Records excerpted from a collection

*** Block opens ***

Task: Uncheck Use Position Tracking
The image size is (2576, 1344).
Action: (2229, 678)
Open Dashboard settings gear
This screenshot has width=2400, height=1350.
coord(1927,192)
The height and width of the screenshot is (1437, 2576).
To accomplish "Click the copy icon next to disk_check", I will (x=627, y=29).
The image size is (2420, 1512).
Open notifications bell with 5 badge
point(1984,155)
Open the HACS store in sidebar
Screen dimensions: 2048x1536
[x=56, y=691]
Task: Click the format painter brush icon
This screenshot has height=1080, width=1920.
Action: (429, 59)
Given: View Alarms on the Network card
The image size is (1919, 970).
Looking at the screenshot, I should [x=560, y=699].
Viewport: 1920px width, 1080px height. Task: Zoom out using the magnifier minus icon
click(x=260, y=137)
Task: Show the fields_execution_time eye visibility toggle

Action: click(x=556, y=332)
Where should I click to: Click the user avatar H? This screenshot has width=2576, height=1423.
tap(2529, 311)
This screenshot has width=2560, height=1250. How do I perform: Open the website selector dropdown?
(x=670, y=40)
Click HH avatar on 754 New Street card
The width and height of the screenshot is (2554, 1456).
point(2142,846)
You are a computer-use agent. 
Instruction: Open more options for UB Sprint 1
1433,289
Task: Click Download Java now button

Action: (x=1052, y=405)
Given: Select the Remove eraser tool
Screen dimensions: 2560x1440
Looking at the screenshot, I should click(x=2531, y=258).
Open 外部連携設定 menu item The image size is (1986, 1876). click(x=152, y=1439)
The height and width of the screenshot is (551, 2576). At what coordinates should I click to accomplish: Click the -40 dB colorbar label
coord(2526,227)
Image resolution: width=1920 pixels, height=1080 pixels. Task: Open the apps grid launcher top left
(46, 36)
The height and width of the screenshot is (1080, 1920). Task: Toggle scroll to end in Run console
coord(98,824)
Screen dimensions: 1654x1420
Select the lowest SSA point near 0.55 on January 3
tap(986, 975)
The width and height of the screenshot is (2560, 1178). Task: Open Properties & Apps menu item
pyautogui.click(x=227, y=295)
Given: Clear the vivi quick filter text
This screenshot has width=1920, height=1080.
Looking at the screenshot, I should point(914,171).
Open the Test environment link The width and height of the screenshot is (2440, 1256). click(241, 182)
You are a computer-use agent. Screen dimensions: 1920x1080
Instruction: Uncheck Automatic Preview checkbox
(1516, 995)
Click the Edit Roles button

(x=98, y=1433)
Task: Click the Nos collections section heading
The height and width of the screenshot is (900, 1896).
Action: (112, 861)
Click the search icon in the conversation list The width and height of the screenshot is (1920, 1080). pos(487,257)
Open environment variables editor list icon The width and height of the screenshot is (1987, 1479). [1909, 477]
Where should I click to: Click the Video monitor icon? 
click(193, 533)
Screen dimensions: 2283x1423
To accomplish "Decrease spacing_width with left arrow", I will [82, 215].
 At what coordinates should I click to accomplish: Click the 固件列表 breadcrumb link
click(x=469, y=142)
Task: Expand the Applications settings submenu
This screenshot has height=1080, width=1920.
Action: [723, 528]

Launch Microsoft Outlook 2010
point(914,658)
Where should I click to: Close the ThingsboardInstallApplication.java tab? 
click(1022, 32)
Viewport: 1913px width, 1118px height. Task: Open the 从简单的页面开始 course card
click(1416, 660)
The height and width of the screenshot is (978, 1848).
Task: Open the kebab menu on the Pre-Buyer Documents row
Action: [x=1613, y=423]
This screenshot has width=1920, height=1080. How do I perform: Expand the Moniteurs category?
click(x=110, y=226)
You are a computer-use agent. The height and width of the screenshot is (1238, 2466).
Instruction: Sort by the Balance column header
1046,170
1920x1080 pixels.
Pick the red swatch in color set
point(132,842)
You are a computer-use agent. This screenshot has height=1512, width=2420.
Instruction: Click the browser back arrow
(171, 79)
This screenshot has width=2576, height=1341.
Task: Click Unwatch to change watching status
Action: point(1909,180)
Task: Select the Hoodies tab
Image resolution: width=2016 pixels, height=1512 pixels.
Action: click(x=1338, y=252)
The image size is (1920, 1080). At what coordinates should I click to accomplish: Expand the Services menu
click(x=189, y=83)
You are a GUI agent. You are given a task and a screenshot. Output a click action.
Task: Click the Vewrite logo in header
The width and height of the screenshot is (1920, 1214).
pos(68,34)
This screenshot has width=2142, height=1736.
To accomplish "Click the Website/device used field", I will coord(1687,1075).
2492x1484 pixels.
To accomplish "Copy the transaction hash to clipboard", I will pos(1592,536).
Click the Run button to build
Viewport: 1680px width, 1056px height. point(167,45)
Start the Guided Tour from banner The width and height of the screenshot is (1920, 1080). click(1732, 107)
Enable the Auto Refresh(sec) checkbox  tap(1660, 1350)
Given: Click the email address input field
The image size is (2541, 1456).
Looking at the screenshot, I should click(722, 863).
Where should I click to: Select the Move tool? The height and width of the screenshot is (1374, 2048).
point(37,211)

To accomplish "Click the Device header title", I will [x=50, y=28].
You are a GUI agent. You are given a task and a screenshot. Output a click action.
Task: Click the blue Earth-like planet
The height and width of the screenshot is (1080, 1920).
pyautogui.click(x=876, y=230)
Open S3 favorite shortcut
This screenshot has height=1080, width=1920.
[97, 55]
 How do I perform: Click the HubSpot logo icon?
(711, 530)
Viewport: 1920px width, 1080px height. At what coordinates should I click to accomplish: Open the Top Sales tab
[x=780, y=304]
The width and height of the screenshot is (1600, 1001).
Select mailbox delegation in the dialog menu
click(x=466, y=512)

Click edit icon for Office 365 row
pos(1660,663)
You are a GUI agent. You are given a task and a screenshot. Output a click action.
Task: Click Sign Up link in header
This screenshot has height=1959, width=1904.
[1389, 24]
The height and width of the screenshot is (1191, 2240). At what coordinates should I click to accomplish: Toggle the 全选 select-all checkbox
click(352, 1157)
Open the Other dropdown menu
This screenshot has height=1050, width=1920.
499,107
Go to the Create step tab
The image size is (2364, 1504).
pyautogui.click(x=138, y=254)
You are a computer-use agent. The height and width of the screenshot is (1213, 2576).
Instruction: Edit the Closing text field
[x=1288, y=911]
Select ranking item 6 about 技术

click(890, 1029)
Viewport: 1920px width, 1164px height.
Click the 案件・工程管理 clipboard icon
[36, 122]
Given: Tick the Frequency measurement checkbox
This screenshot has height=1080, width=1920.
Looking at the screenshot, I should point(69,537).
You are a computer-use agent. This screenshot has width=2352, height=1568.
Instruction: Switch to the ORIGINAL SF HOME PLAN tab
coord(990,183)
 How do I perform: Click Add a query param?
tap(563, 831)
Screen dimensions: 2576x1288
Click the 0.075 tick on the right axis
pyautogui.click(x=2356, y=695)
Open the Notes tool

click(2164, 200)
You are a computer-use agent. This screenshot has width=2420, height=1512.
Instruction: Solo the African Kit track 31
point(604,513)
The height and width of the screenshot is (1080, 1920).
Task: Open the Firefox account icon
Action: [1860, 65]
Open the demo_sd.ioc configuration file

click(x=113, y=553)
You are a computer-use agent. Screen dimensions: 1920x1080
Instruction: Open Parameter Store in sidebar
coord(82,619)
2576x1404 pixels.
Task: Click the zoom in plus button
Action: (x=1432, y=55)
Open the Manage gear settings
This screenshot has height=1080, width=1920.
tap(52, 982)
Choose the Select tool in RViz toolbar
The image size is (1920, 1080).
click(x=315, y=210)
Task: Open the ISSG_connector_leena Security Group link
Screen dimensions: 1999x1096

*** Block closes ***

What you should do:
Reproduce exactly the line that holds "Click the 案件・工程管理 clipboard icon", then every line after it, ending with the final line of the records above.

The answer:
Click the 案件・工程管理 clipboard icon
[36, 122]
Given: Tick the Frequency measurement checkbox
This screenshot has height=1080, width=1920.
Looking at the screenshot, I should point(69,537).
You are a computer-use agent. This screenshot has width=2352, height=1568.
Instruction: Switch to the ORIGINAL SF HOME PLAN tab
coord(990,183)
 How do I perform: Click Add a query param?
tap(563, 831)
Screen dimensions: 2576x1288
Click the 0.075 tick on the right axis
pyautogui.click(x=2356, y=695)
Open the Notes tool

click(2164, 200)
You are a computer-use agent. This screenshot has width=2420, height=1512.
Instruction: Solo the African Kit track 31
point(604,513)
The height and width of the screenshot is (1080, 1920).
Task: Open the Firefox account icon
Action: [1860, 65]
Open the demo_sd.ioc configuration file

click(x=113, y=553)
You are a computer-use agent. Screen dimensions: 1920x1080
Instruction: Open Parameter Store in sidebar
coord(82,619)
2576x1404 pixels.
Task: Click the zoom in plus button
Action: (x=1432, y=55)
Open the Manage gear settings
This screenshot has height=1080, width=1920.
tap(52, 982)
Choose the Select tool in RViz toolbar
The image size is (1920, 1080).
click(x=315, y=210)
Task: Open the ISSG_connector_leena Security Group link
Screen dimensions: 1999x1096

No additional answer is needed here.